The plaintiff sued for:
  • Breach of contract; and
  • Negligence.


Held
The Court of Appeal held the bank liable.
Principle 1 – Concurrent Liability
A professional adviser may be liable simultaneously:
  • In contract; and
  • In negligence.
Principle 2 – Duty to Advise
The bank possessed specialist knowledge regarding SWIFT procedures.
The customer could not reasonably be expected to understand technical banking processes.
The bank therefore had a duty to advise the customer that SWIFT transfers cannot be transmitted by facsimile.
Significance
Modern banks are not merely executors of instructions.
They are professional service providers expected to exercise reasonable care and expertise.


PART VII – BANKING SECRECY AND THE PERSONAL DATA PROTECTION ACT 2010 (PDPA)
Relationship Between Banking Secrecy and Personal Data Protection
Banking secrecy and personal data protection operate alongside one another.
While the FSA 2013 protects confidential banking information, the Personal Data Protection Act 2010 (PDPA) protects personal data handled by commercial organisations, including banks.
The PDPA makes it unlawful for commercial organisations to:
  • Sell personal information;
  • Misuse personal data; or
  • Permit unauthorised third parties to access such information.
The legislation is particularly important in relation to:
  • Retail banking customers;
  • Consumer financing;
  • Guarantors;
  • Corporate borrowers; and
  • Credit facilities.


Criminal Penalties under the PDPA
Depending on the nature of the offence, penalties may include:
Section 141(2)
  • Fine up to RM100,000;
  • Imprisonment up to 1 year; or
  • Both.
Section 130(7)
  • Fine up to RM500,000;
  • Imprisonment up to 3 years; or
  • Both.
Non-compliance with the data protection principles may constitute a criminal offence.

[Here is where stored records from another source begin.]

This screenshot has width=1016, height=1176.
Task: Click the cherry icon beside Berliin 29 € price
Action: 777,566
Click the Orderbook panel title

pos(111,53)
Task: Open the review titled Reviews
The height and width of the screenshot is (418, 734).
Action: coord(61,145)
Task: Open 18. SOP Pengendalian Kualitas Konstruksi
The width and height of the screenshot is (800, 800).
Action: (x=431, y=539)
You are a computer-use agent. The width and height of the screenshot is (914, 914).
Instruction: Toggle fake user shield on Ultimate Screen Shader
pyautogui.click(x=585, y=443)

The Seven Personal Data Protection Principles
Banks must comply with seven statutory principles.


1. General Principle (Section 6)
Personal data must:
  • Be processed lawfully;
  • Be necessary for the intended purpose; and
  • Generally be processed with the customer’s consent.
The information collected must also be adequate and not excessive.


2. Notice and Choice Principle (Section 7)
Customers must be informed:
  • Why data is collected;
  • How it will be used; and
  • Their rights regarding the data.
Customers should be given choices regarding certain uses of their personal information.

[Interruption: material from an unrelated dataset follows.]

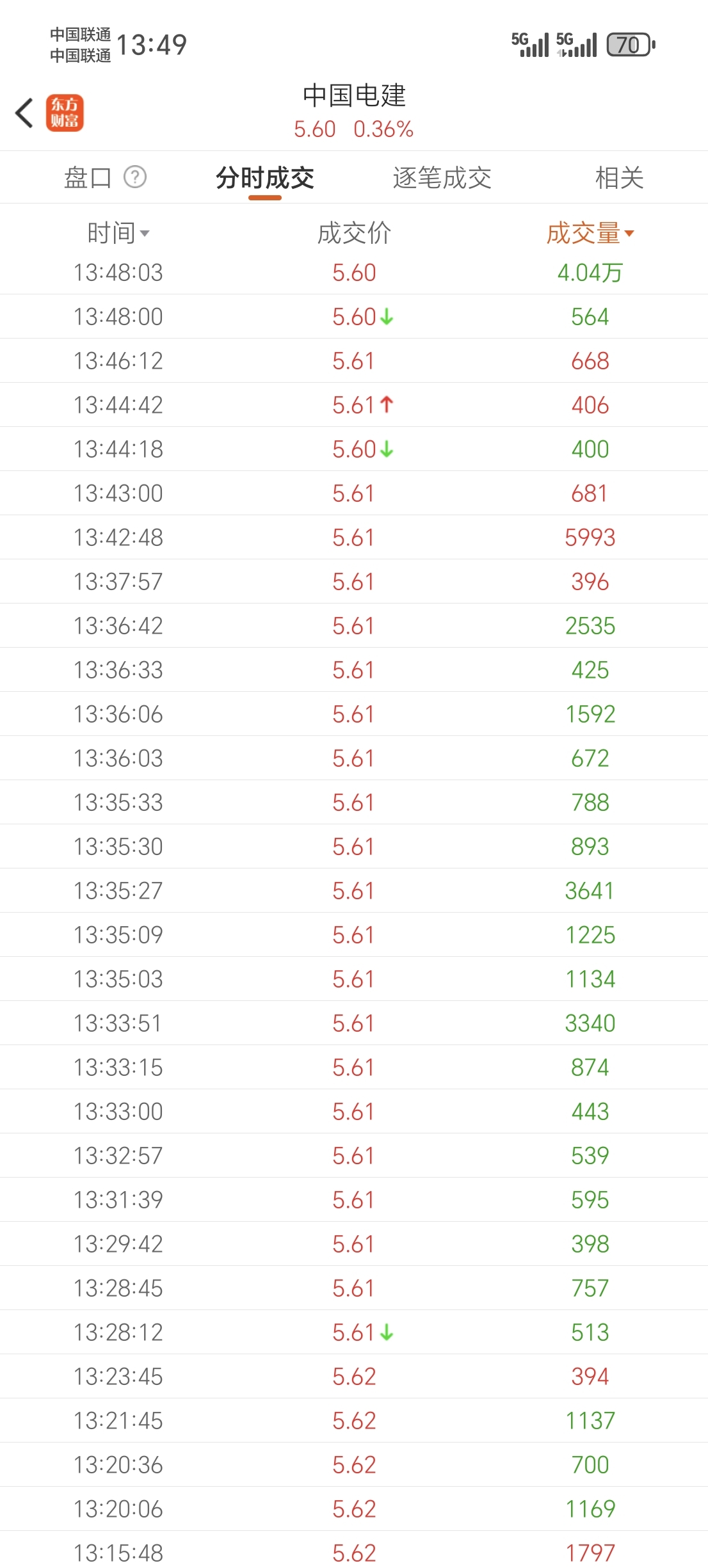The image size is (708, 1568).
Task: Tap the battery level indicator
Action: [631, 45]
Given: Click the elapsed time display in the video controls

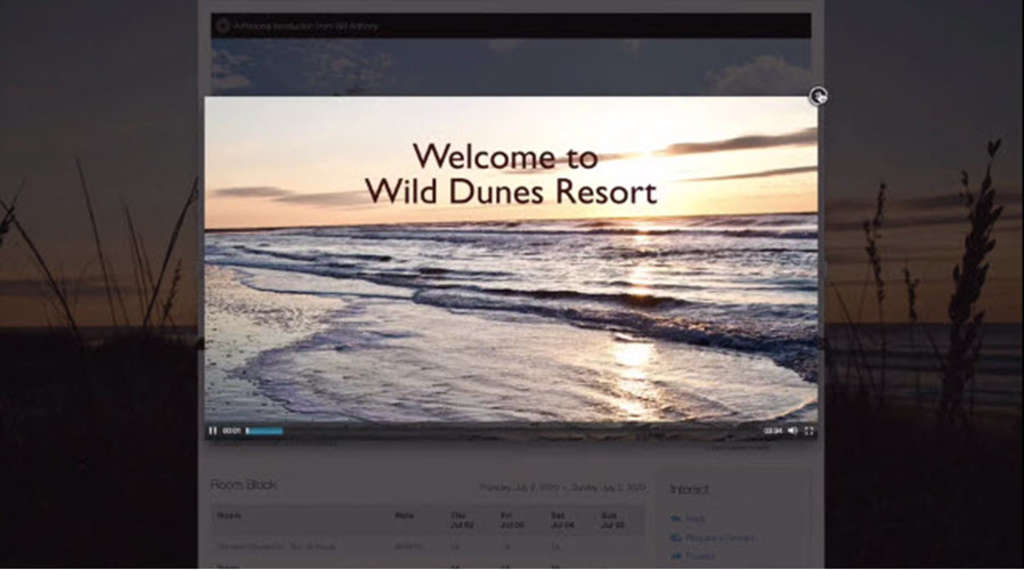Looking at the screenshot, I should [x=232, y=431].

3. Disclosure Principle (Section 8)
Personal data must not be disclosed without consent unless authorised by law.
This principle closely complements banking secrecy obligations under section 133 FSA 2013.


4. Security Principle (Section 9)
Banks must implement appropriate security measures to protect data.
Examples include:
  • Password protection;
  • Encryption;
  • Secure databases;
  • Restricted access systems; and
  • Workplace security controls.


5. Retention Principle (Section 10)
Personal data must not be retained longer than necessary.
Once the purpose has been fulfilled, unnecessary data should be destroyed or anonymised.

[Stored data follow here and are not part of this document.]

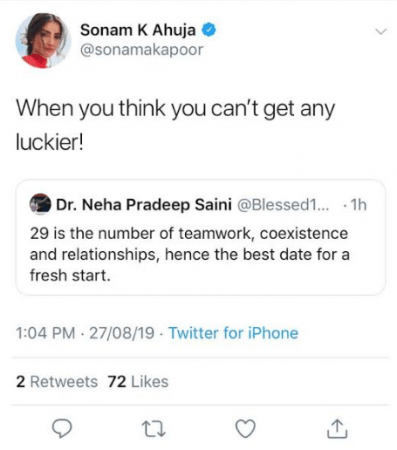The height and width of the screenshot is (450, 397).
Task: Click the 1:04 PM tweet timestamp
Action: point(45,333)
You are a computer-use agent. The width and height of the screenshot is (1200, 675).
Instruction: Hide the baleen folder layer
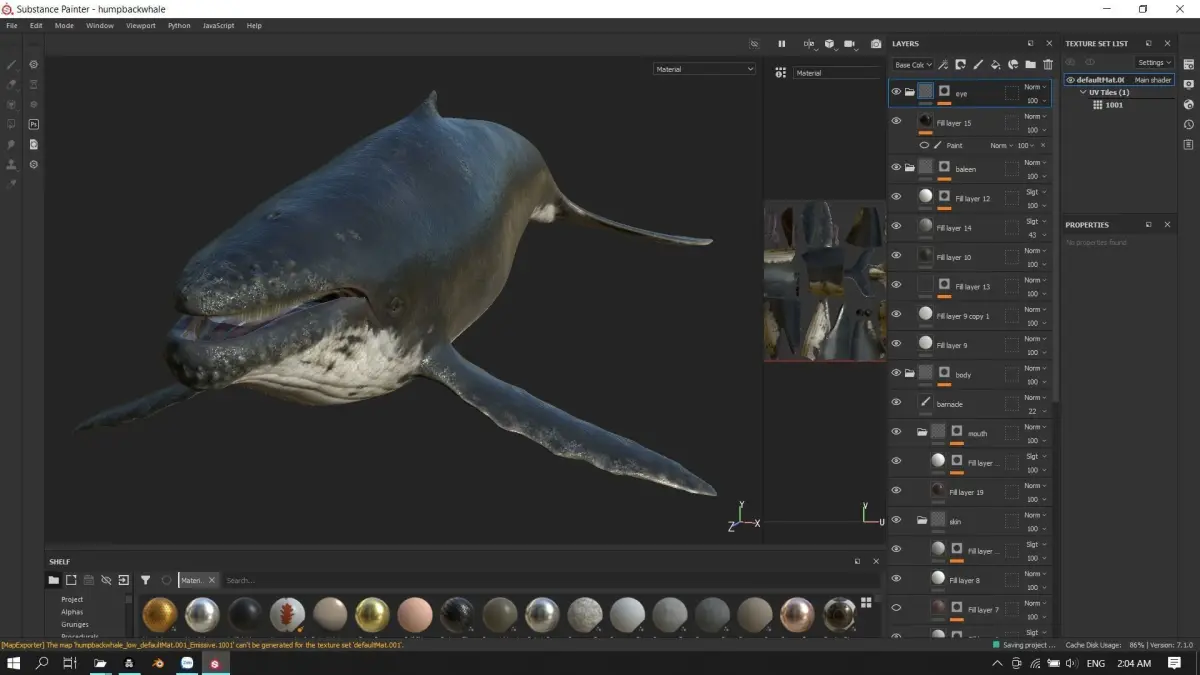pyautogui.click(x=896, y=168)

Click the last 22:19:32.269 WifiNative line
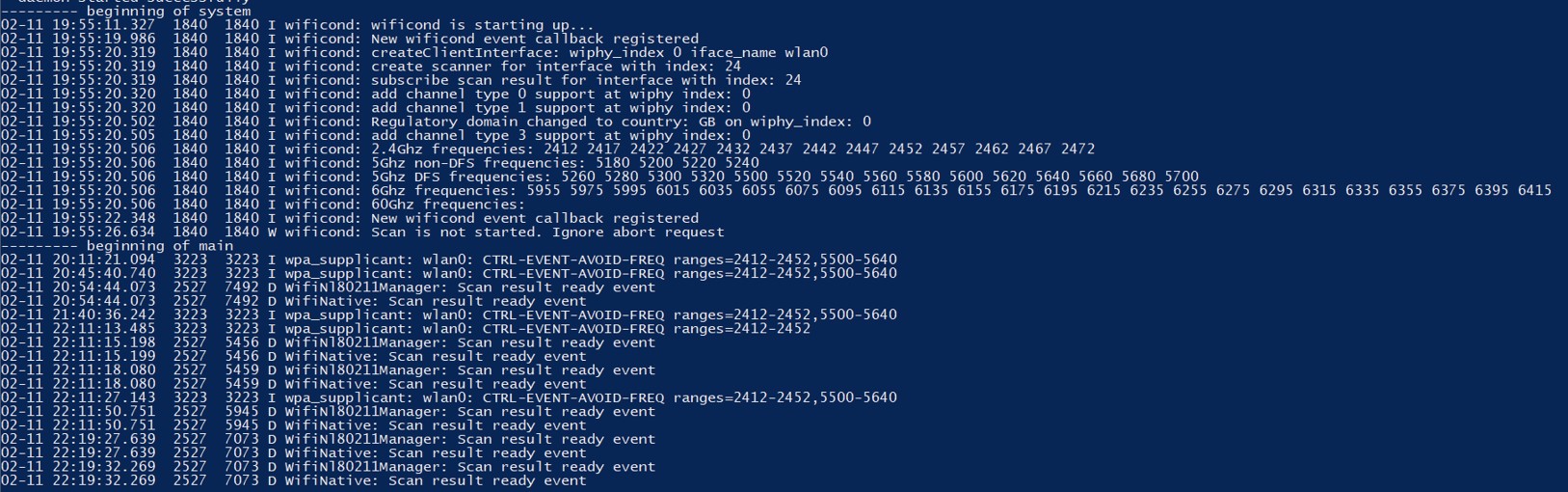pyautogui.click(x=293, y=480)
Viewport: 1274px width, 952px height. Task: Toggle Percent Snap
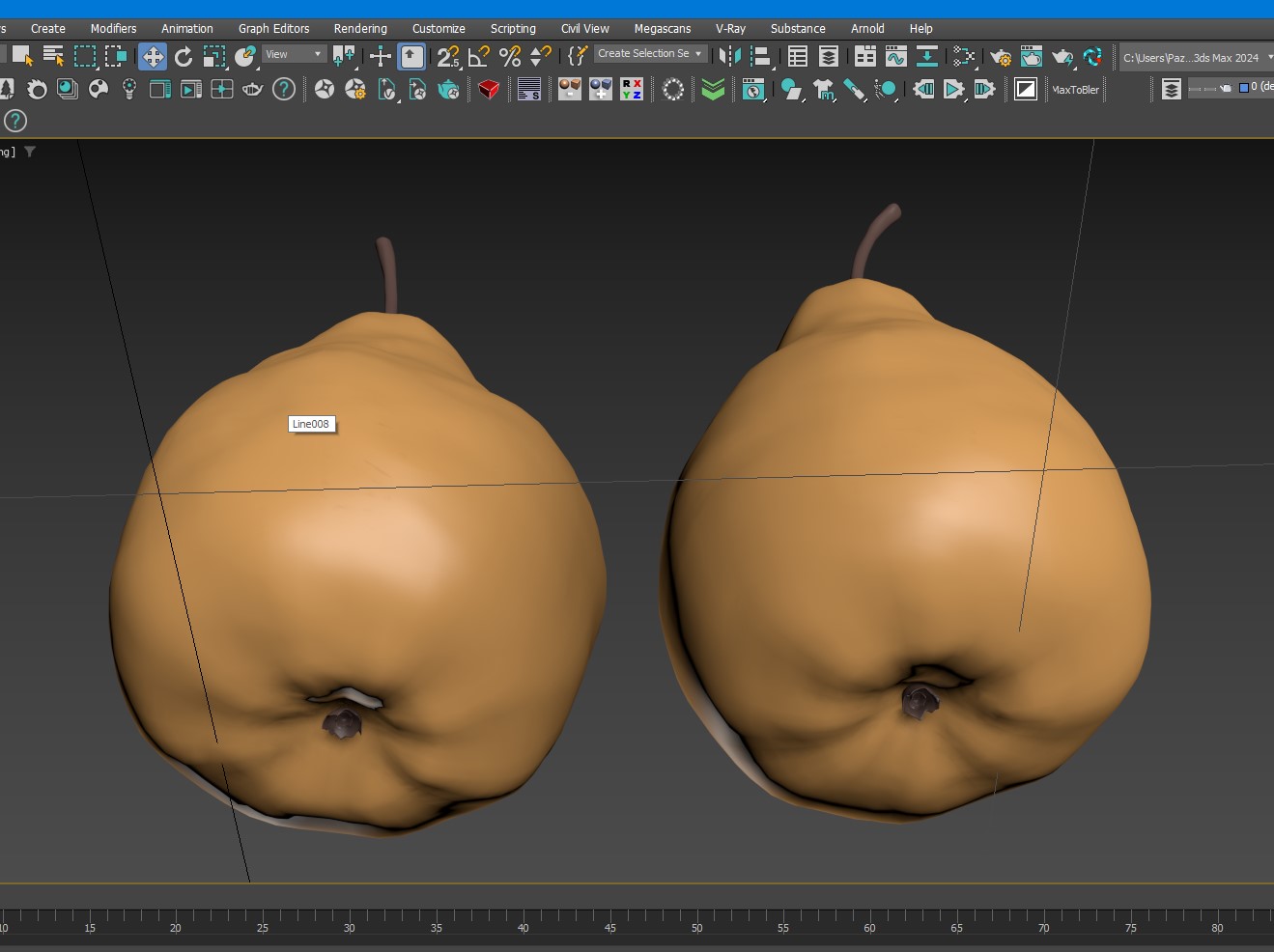click(510, 57)
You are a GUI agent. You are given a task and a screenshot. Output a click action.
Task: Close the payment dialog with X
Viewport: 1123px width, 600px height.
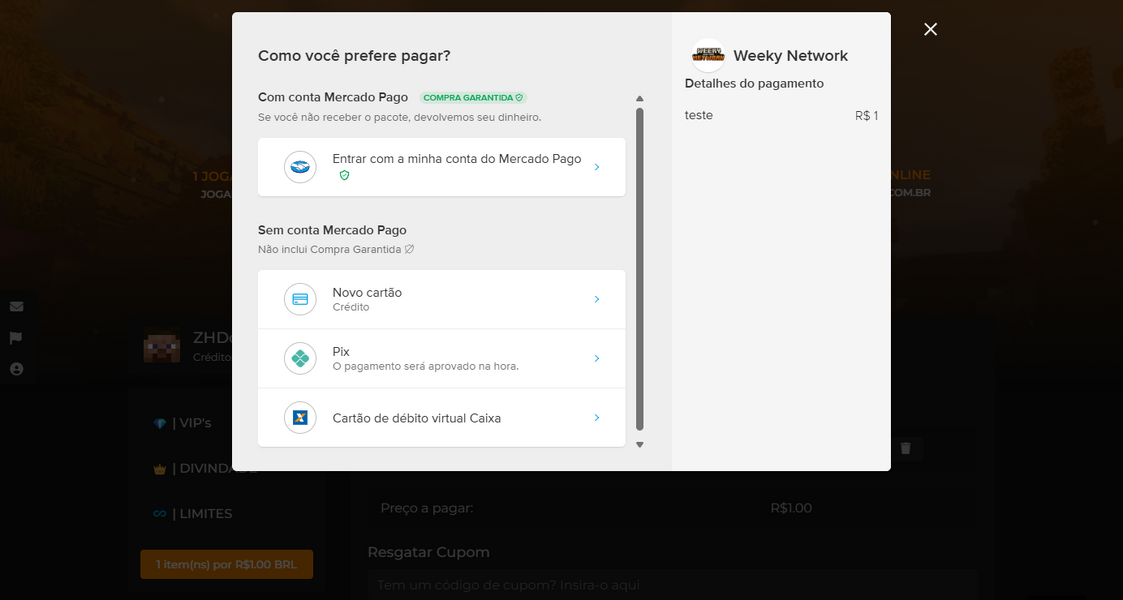pos(930,29)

6. Data Integrity Principle (Section 11)
Personal data must remain:
  • Accurate;
  • Complete;
  • Current; and
  • Up to date.


7. Access Principle (Section 12)
Customers must generally be allowed to:
  • Access their personal data; and
  • Request corrections where information is inaccurate.


Alliance Bank v AmBank Dispute (2018)
Facts
Alliance Bank commenced legal proceedings against AmBank alleging misappropriation of sensitive information.
The dispute involved former Alliance Bank employees who had joined AmBank.
Alliance Bank alleged that electronic records showed confidential internal information being transferred to a former employee after his departure.
The information allegedly reached senior personnel within the competing bank.
The dispute was subsequently resolved amicably.


Significance
The case illustrates that confidentiality obligations extend beyond customer information.
Banks must also protect:
  • Internal business information;
  • Commercial strategies;
  • Trade secrets; and
  • Sensitive operational data.


Chia Sun Huat v United Overseas Bank (Malaysia) Bhd
Facts
A purchaser agreed to buy property from a vendor whose property was charged to UOB.
To complete the purchase, the purchaser requested a redemption statement from UOB.
The vendor could not be contacted.
Although a purported letter of authority existed, the bank could not verify its authenticity.
UOB refused to release the redemption statement.
The purchaser sued.


Held
The High Court held that UOB was not liable.
The bank was bound by its duty of secrecy and could not release confidential information without proper authority.


Legal Principle
A bank is entitled to refuse disclosure where:
  • Authority cannot be verified; and
  • Disclosure would reveal confidential customer information.
The duty of secrecy prevails unless a recognised exception applies.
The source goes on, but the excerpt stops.